Tor is a unique web browser because it lets users surf the web while keeping their real IP address hidden. It has lately become quite popular among users who are privacy conscious and prefer to use the web anonymously. However, if you are accessing Tor via Mac or Linux machine, then you need to be concerned because a serious vulnerability has been discovered that can compromise your anonymity.
We Are Segment security firm’s CEO Filippo Cavallarin has managed to identify a critical vulnerability in Tor Browser, dubbed as TorMoil. The flaw is so critical that it leaks the original IP address of Tor users.
According to reports, a Firefox bug that handles file:// URLs is responsible for compromising the security of Mac and Linux users while surprisingly it doesn’t affect Windows users. What happens is that when a user clicks on a specially developed file:// link, he/she is redirected to a webpage for creating a direct link between the computer and remote host after bypassing the security of Tor browser.
The Tor Project, the team behind Tor browser, was notified about the issue on October 26th by Cavallarin after which they collaborated with Mozilla engineers to create a temporary fix, and the leak was fixed partially. Later an update was released on October 31st that the team claims will fix all the “holes,” but it is not yet clear whether the flaw has already been exploited on the internet or dark web. As per the post from Tor Project, the fix is a “workaround” to stop the leak.
“The fix we deployed is just a workaround stopping the leak. As a result of that navigating file:// URLs in the browser might not work as expected anymore. In particular entering file:// URLs in the URL bar and clicking on resulting links is broken. Opening those in a new tab or new window does not work either. A workaround for those issues is dragging the link into the URL bar or on a tab instead. We track this follow-up regression in bug 24136” read the post from Tor Project.

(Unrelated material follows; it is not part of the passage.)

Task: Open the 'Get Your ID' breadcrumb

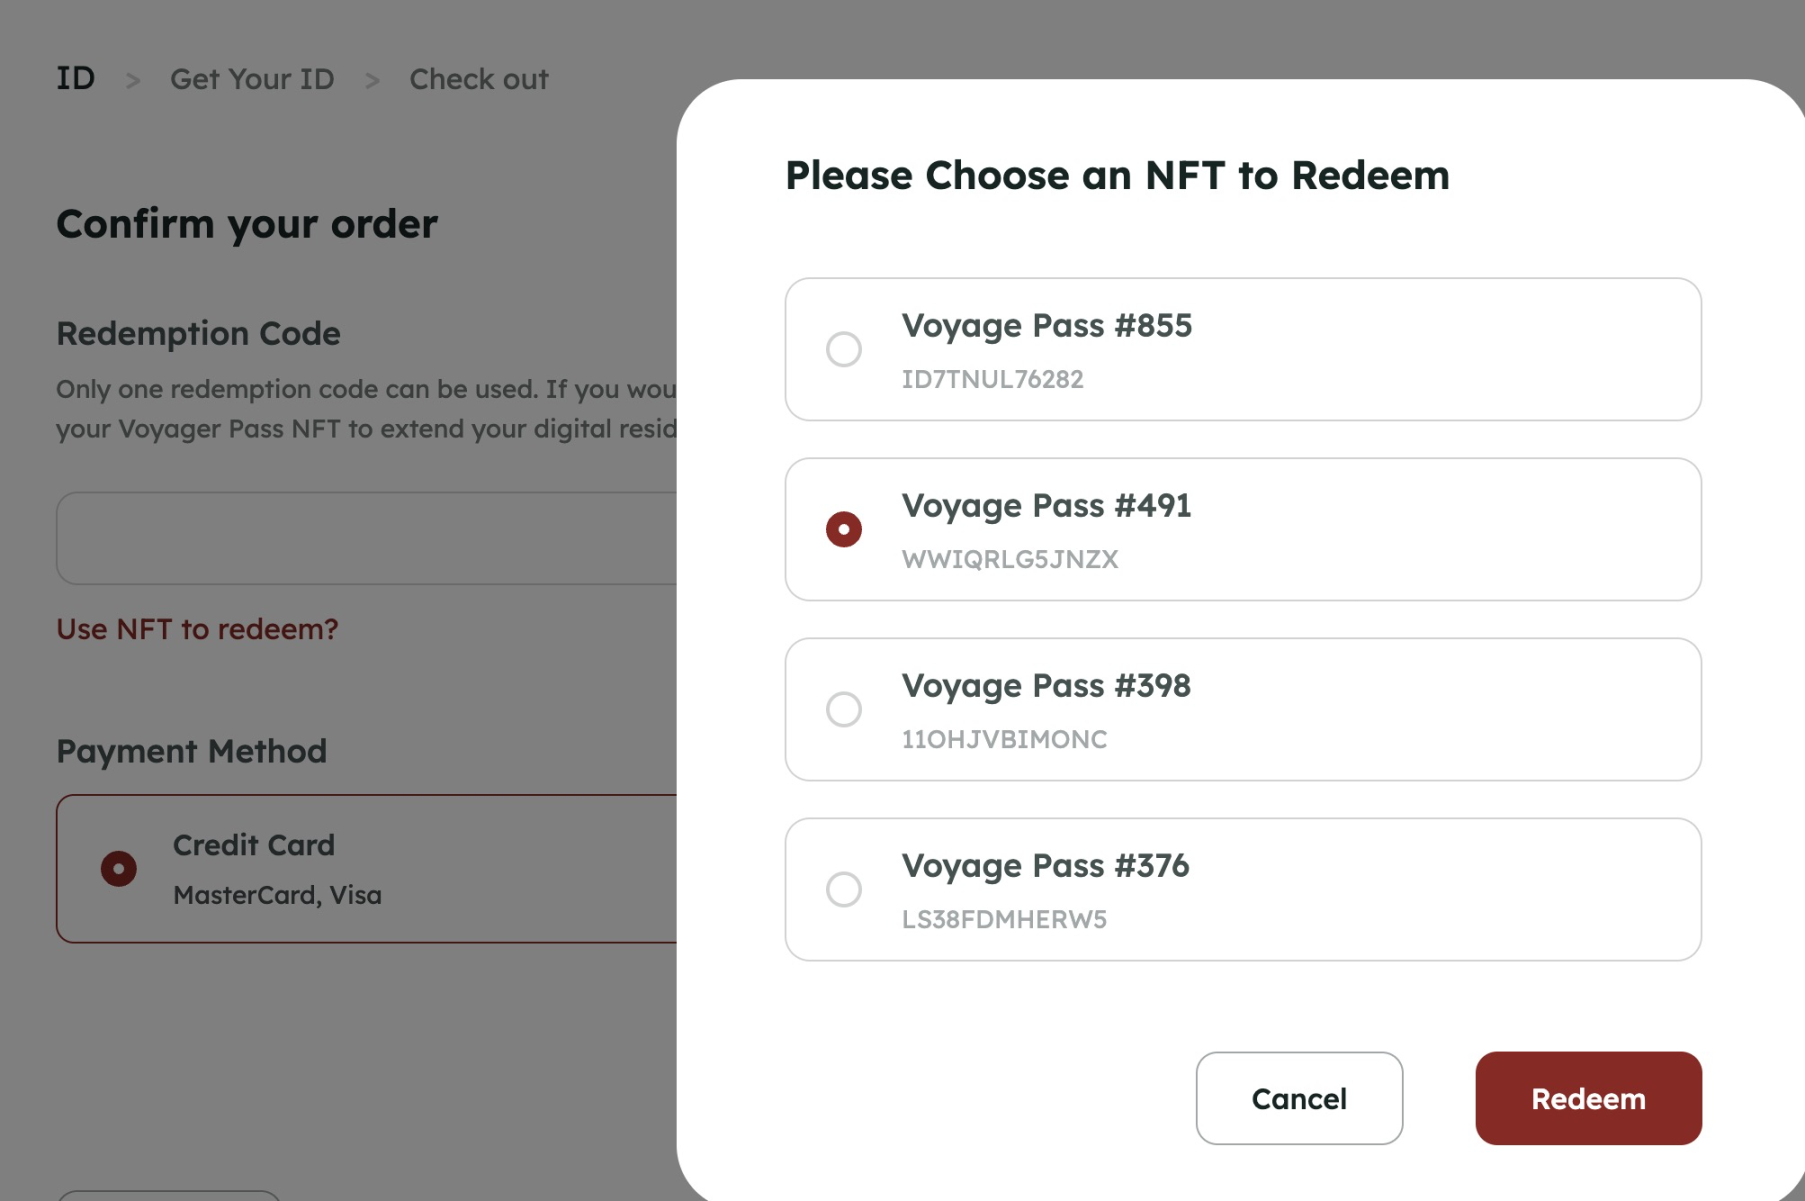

Users on Linux and Mac machines are advised to update Tor browser software (if they are using Tor) with version 7.0.9 immediately to prevent leaking of their real IP address. Tor officials have warned that the fix will not work on alpha versions of Tor browser, but a patch will be made available for these versions on Monday. In the meantime, users of alpha versions should switch to stable versions of the browser, which have been updated.

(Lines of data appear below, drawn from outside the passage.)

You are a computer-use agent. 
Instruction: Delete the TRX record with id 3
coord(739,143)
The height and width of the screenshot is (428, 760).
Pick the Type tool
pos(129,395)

It is although speculated that the flaw hadn’t been exploited so far but the lack of evidence doesn’t necessarily mean that stalker, private investigators and law enforcement officials haven’t exploited it. Now that a fix has been released, threat actors would direct all their efforts towards the creation of working exploits. That’s why it is necessary to update your Tor browser as soon as possible to safeguard your privacy and security.